— EXERCISE —
Scale the entries below: write out every line again, requests included, and multiply each coordinate in the answers by 2.1, rounding to whole numbers with halves going up. Keep the requests unchanged, and omit the pictures.

— MATERIAL FOR THE TASK —
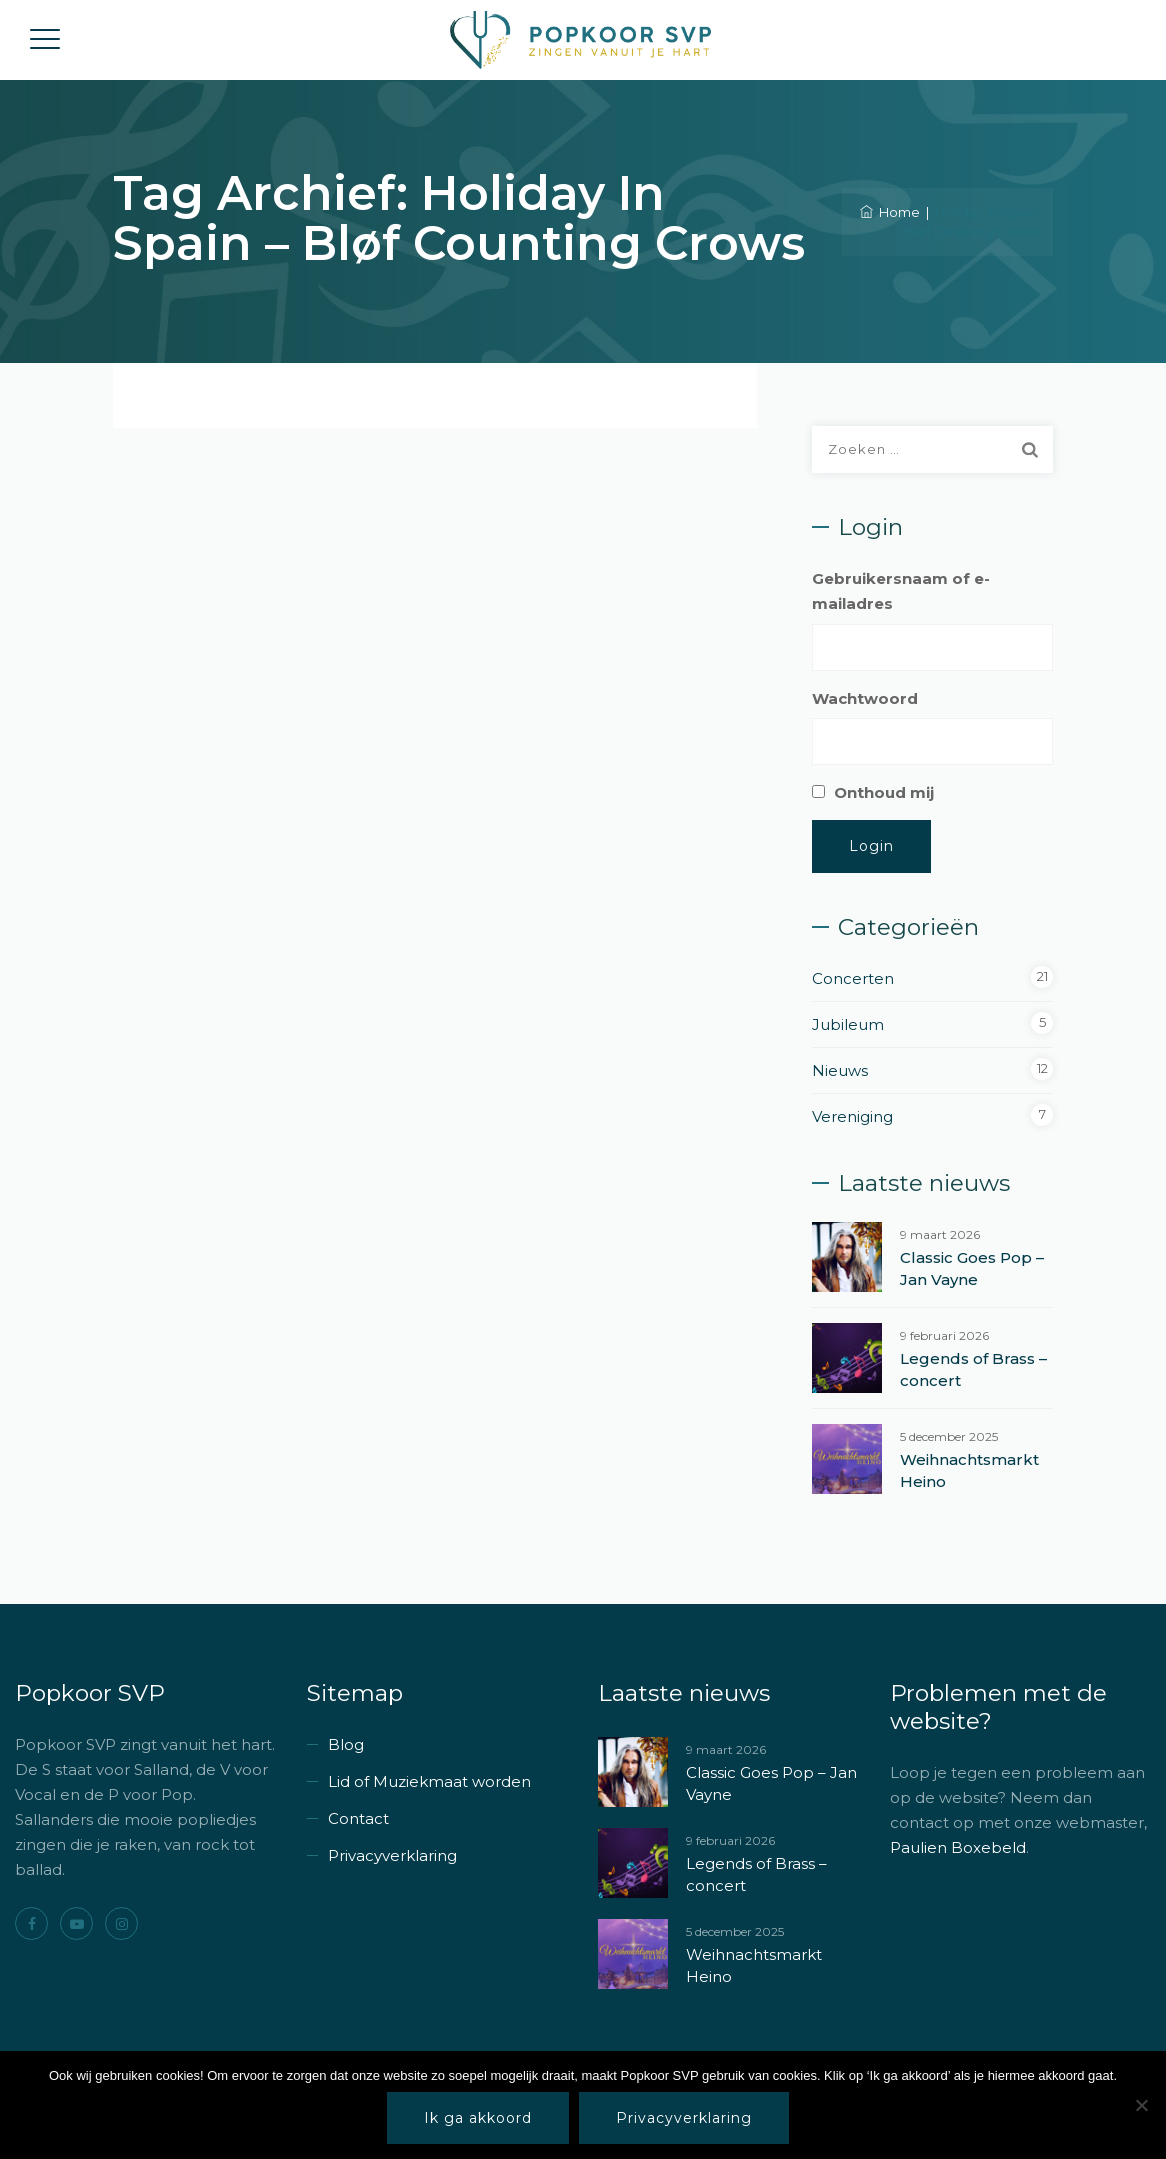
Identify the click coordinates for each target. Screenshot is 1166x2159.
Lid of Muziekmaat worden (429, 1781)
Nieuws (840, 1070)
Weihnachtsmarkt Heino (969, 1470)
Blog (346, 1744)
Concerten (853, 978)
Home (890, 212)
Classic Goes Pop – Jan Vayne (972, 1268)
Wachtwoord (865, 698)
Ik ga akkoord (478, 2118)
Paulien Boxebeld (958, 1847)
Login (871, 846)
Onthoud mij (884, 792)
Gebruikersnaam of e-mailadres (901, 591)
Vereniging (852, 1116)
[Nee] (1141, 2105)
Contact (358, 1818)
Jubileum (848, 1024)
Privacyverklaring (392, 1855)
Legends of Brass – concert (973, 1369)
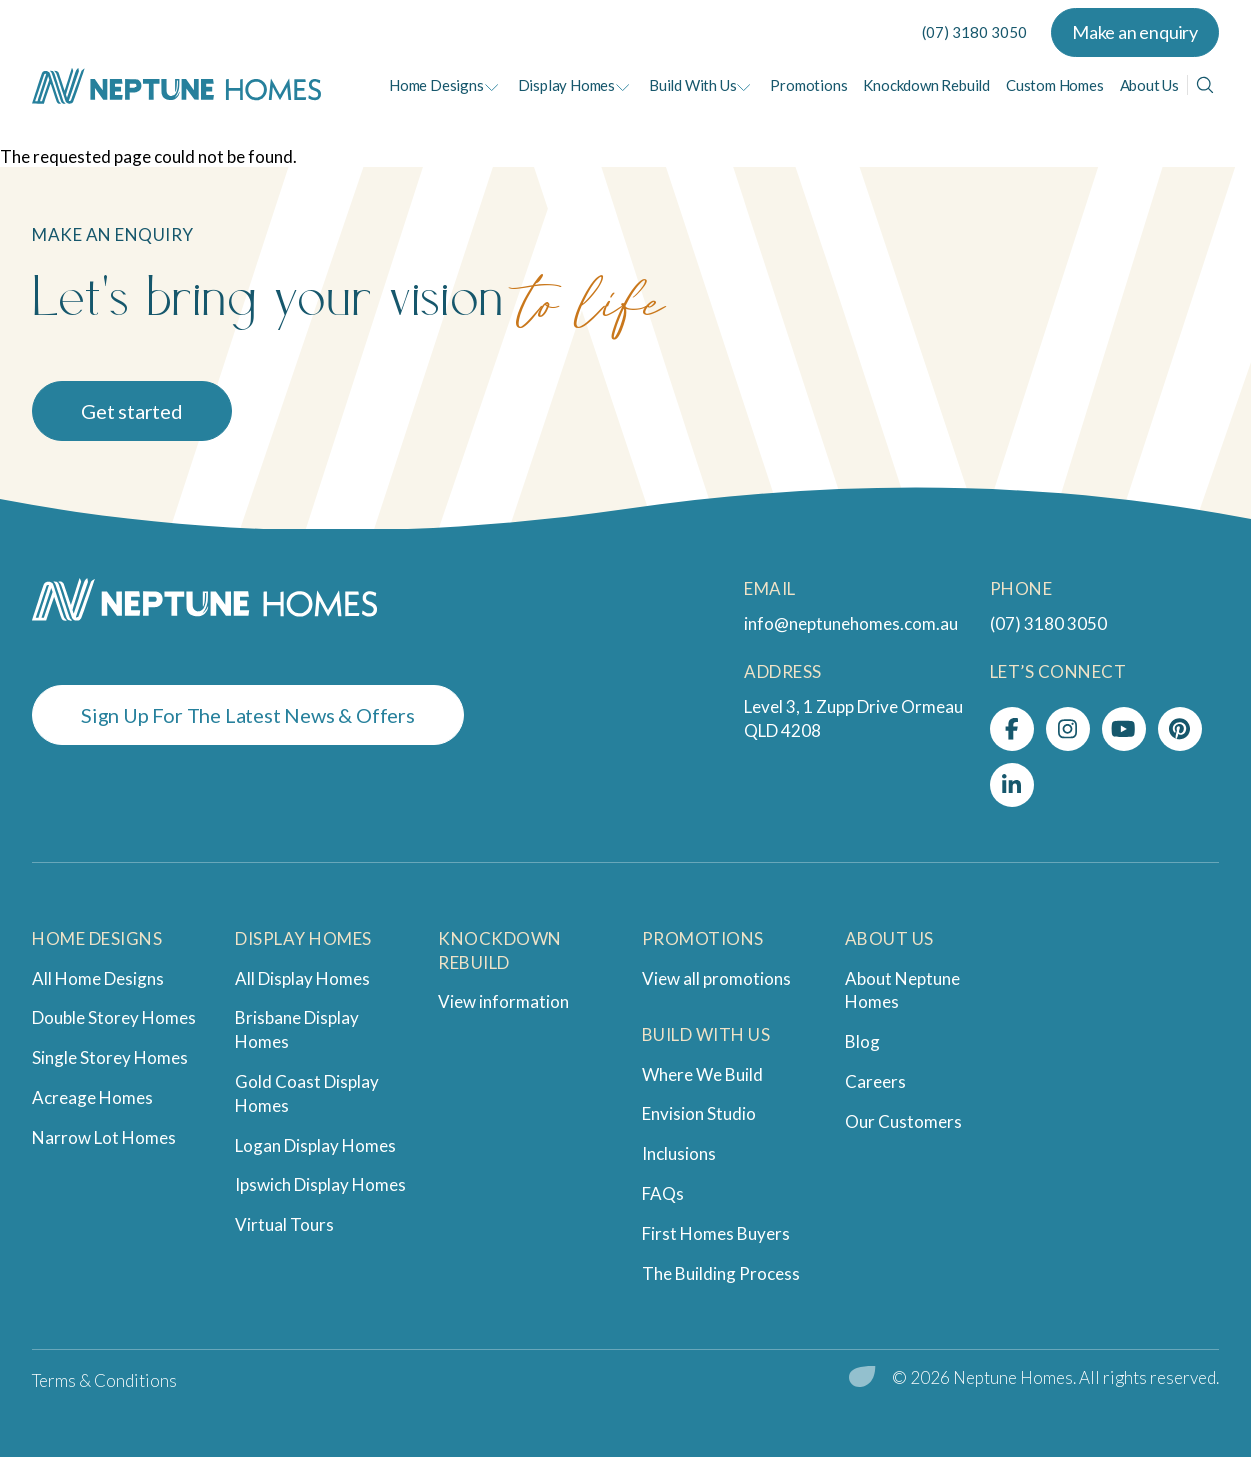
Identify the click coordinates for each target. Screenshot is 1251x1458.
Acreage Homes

— OUTPUT FOR THIS TASK —
Identify the click coordinates for each target. Screenshot is 1166x2159.
Lid of Muziekmaat worden (901, 3740)
Nieuws (1764, 2247)
Weihnachtsmarkt Heino (2035, 3087)
Blog (727, 3662)
Concerten (1791, 2054)
Home (1869, 445)
Classic Goes Pop – Jan Vayne (2041, 2663)
Wachtwoord (1817, 1466)
Ik ga akkoord (1004, 4448)
Paulien Boxebeld (2012, 3879)
Login (1829, 1777)
Onthoud mij (1856, 1663)
Gebruikersnaam of e-mailadres (1892, 1241)
Vereniging (1789, 2344)
[Nee] (2396, 4421)
Contact (752, 3818)
Jubileum (1781, 2150)
Privacyverklaring (823, 3896)
Legends of Brass – concert (2043, 2875)
Identify the click coordinates for each target. Screenshot is 1251x1458.
Acreage Homes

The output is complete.